I have this problem and I would like to know if my solution is correct.
Let $g(x)$ be af funtion from the positive reals to the reals satisfying $g(xy)=g(x)+g(y)$ for alle $x$ and $y$ in the positive reals. Proof that if $g$ is continous in $x=1$ then it's continous at every point.
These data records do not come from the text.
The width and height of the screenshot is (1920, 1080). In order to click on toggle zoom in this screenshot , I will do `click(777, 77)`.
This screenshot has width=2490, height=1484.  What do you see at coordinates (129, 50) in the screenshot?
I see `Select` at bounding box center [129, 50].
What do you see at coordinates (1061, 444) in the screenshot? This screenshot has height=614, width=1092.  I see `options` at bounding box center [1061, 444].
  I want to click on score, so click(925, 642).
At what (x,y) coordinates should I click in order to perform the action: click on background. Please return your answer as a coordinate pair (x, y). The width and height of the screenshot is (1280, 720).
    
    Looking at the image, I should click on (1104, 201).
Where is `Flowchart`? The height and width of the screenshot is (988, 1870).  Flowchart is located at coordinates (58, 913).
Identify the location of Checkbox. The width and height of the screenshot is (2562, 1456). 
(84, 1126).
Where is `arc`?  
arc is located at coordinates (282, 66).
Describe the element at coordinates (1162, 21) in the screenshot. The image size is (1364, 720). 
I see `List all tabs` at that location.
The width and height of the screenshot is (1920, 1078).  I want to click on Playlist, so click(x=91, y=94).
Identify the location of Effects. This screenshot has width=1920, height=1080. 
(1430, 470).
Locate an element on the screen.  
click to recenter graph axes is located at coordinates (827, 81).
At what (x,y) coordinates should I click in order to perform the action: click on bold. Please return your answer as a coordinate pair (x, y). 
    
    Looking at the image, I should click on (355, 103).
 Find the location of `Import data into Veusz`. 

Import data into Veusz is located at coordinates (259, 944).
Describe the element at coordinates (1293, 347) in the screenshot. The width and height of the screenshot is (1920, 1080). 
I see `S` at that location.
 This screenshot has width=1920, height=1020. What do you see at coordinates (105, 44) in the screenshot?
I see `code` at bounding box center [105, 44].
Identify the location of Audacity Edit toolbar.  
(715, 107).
By inserting $y=1$ we get that $g(x) = g(x) + g(1) \implies g(1) = 0$. Since $g$ is continous in $x=1$ we know that for all $\epsilon > 0$ and for all $x$ there exists a $\delta_1$ such that $|g(x)| < \epsilon$ whenever $|x-1| < \delta_1$. Since this holds for all $x$ we can substitute $\frac{x}{a}$ for $x$. Thus we get that $|g(\frac{x}{a})|<\epsilon$ whenever $|\frac{x}{a}-1| < \delta_1$. Rewriting $|\frac{x}{a}-1| < \delta_1 \implies |x-a| < |a|\delta_1=\delta_2$. Thus whenever $|x-a| < \delta_2$ then $|g(\frac{x}{a})|<\epsilon \implies |g(a \cdot \frac{x}{a})-g(a)| < \epsilon \implies |g(x)-g(a)| < \epsilon$.